───── PROVIDED INFORMATION

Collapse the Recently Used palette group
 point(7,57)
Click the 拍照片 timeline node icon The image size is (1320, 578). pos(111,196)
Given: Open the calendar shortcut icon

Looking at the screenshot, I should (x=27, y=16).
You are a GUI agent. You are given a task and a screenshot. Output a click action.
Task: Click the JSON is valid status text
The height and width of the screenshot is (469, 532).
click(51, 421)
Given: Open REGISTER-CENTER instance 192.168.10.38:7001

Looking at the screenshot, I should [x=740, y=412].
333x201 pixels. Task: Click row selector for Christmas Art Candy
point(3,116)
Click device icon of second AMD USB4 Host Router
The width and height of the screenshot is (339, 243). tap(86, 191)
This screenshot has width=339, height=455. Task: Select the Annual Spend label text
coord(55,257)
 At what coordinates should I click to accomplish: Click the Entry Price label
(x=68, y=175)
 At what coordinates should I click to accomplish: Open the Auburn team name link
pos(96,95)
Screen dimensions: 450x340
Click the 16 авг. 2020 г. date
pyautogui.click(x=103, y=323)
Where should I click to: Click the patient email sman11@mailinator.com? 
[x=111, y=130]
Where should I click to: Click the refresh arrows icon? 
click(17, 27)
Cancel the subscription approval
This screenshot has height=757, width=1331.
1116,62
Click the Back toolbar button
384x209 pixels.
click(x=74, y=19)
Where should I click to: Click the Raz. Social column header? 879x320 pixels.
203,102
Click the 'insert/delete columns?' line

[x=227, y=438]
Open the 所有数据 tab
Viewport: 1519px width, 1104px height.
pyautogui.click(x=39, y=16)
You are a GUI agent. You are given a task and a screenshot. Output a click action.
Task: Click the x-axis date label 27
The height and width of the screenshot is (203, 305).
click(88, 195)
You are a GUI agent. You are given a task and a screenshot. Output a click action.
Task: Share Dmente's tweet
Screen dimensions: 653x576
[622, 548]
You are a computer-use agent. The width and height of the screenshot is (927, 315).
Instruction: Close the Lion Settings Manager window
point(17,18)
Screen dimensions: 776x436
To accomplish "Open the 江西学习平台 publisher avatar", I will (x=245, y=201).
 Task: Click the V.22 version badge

──────────

* [TASK GOAL]:
Repeat only what runs from the line holding "Click the Back toolbar button" to the end of the data, keeping every line exactly as written, first and last included.

* [EXERCISE RESULT]:
Click the Back toolbar button
384x209 pixels.
click(x=74, y=19)
Where should I click to: Click the Raz. Social column header? 879x320 pixels.
203,102
Click the 'insert/delete columns?' line

[x=227, y=438]
Open the 所有数据 tab
Viewport: 1519px width, 1104px height.
pyautogui.click(x=39, y=16)
You are a GUI agent. You are given a task and a screenshot. Output a click action.
Task: Click the x-axis date label 27
The height and width of the screenshot is (203, 305).
click(88, 195)
You are a GUI agent. You are given a task and a screenshot. Output a click action.
Task: Share Dmente's tweet
Screen dimensions: 653x576
[622, 548]
You are a computer-use agent. The width and height of the screenshot is (927, 315).
Instruction: Close the Lion Settings Manager window
point(17,18)
Screen dimensions: 776x436
To accomplish "Open the 江西学习平台 publisher avatar", I will (x=245, y=201).
 Task: Click the V.22 version badge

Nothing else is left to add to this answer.